» **SET EXERCISE**: Reproduce every one of the records below word for word, changing nothing.
:: WORKING DATA
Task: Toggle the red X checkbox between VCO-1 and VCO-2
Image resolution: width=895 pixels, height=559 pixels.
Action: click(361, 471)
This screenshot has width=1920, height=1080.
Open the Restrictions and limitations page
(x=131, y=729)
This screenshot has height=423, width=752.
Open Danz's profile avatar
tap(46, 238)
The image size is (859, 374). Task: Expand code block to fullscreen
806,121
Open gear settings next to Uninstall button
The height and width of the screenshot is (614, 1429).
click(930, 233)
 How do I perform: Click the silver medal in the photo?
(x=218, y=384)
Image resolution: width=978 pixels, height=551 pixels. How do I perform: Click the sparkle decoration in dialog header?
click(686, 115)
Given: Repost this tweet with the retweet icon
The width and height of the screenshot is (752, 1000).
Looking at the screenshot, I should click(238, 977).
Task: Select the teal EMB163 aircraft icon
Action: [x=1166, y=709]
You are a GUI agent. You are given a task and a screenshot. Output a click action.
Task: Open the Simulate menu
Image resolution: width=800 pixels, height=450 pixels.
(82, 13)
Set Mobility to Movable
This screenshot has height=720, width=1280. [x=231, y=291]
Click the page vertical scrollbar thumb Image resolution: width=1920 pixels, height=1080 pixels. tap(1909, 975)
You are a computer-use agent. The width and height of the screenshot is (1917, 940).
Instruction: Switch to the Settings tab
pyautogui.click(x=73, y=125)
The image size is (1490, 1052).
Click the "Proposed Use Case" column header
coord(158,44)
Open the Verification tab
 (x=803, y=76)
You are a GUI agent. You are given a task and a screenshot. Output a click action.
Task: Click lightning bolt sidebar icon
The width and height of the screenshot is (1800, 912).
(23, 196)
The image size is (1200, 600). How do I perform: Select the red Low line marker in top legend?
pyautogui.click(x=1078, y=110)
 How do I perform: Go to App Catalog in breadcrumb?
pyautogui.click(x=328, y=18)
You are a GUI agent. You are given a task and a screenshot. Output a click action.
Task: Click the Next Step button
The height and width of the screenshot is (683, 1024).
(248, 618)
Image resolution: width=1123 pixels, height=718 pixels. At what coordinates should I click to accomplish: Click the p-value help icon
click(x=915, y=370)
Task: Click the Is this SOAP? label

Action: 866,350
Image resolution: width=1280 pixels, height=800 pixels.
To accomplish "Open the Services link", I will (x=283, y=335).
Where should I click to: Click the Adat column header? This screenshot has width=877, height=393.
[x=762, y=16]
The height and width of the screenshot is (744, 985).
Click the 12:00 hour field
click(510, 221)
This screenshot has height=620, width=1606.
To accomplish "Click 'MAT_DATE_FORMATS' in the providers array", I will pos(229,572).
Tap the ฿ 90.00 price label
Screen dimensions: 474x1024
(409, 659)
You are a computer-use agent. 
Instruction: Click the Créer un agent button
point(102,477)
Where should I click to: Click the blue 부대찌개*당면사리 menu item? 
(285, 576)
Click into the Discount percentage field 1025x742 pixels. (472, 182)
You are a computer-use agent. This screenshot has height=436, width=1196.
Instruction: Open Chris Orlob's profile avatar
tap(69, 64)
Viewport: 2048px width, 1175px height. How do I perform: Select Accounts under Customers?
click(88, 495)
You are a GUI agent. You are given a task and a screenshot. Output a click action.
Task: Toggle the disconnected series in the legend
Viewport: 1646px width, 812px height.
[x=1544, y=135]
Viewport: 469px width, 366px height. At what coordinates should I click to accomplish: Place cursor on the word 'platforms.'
::::
» **IN RESPONSE**:
Task: Toggle the red X checkbox between VCO-1 and VCO-2
Image resolution: width=895 pixels, height=559 pixels.
Action: click(361, 471)
This screenshot has width=1920, height=1080.
Open the Restrictions and limitations page
(x=131, y=729)
This screenshot has height=423, width=752.
Open Danz's profile avatar
tap(46, 238)
The image size is (859, 374). Task: Expand code block to fullscreen
806,121
Open gear settings next to Uninstall button
The height and width of the screenshot is (614, 1429).
click(930, 233)
 How do I perform: Click the silver medal in the photo?
(x=218, y=384)
Image resolution: width=978 pixels, height=551 pixels. How do I perform: Click the sparkle decoration in dialog header?
click(686, 115)
Given: Repost this tweet with the retweet icon
The width and height of the screenshot is (752, 1000).
Looking at the screenshot, I should click(238, 977).
Task: Select the teal EMB163 aircraft icon
Action: [x=1166, y=709]
You are a GUI agent. You are given a task and a screenshot. Output a click action.
Task: Open the Simulate menu
Image resolution: width=800 pixels, height=450 pixels.
(82, 13)
Set Mobility to Movable
This screenshot has height=720, width=1280. [x=231, y=291]
Click the page vertical scrollbar thumb Image resolution: width=1920 pixels, height=1080 pixels. tap(1909, 975)
You are a computer-use agent. The width and height of the screenshot is (1917, 940).
Instruction: Switch to the Settings tab
pyautogui.click(x=73, y=125)
The image size is (1490, 1052).
Click the "Proposed Use Case" column header
coord(158,44)
Open the Verification tab
 (x=803, y=76)
You are a GUI agent. You are given a task and a screenshot. Output a click action.
Task: Click lightning bolt sidebar icon
The width and height of the screenshot is (1800, 912).
(23, 196)
The image size is (1200, 600). How do I perform: Select the red Low line marker in top legend?
pyautogui.click(x=1078, y=110)
 How do I perform: Go to App Catalog in breadcrumb?
pyautogui.click(x=328, y=18)
You are a GUI agent. You are given a task and a screenshot. Output a click action.
Task: Click the Next Step button
The height and width of the screenshot is (683, 1024).
(248, 618)
Image resolution: width=1123 pixels, height=718 pixels. At what coordinates should I click to accomplish: Click the p-value help icon
click(x=915, y=370)
Task: Click the Is this SOAP? label

Action: 866,350
Image resolution: width=1280 pixels, height=800 pixels.
To accomplish "Open the Services link", I will (x=283, y=335).
Where should I click to: Click the Adat column header? This screenshot has width=877, height=393.
[x=762, y=16]
The height and width of the screenshot is (744, 985).
Click the 12:00 hour field
click(510, 221)
This screenshot has height=620, width=1606.
To accomplish "Click 'MAT_DATE_FORMATS' in the providers array", I will pos(229,572).
Tap the ฿ 90.00 price label
Screen dimensions: 474x1024
(409, 659)
You are a computer-use agent. 
Instruction: Click the Créer un agent button
point(102,477)
Where should I click to: Click the blue 부대찌개*당면사리 menu item? 
(285, 576)
Click into the Discount percentage field 1025x742 pixels. (472, 182)
You are a computer-use agent. This screenshot has height=436, width=1196.
Instruction: Open Chris Orlob's profile avatar
tap(69, 64)
Viewport: 2048px width, 1175px height. How do I perform: Select Accounts under Customers?
click(88, 495)
You are a GUI agent. You are given a task and a screenshot. Output a click action.
Task: Toggle the disconnected series in the legend
Viewport: 1646px width, 812px height.
[x=1544, y=135]
Viewport: 469px width, 366px height. At what coordinates should I click to accomplish: Place cursor on the word 'platforms.'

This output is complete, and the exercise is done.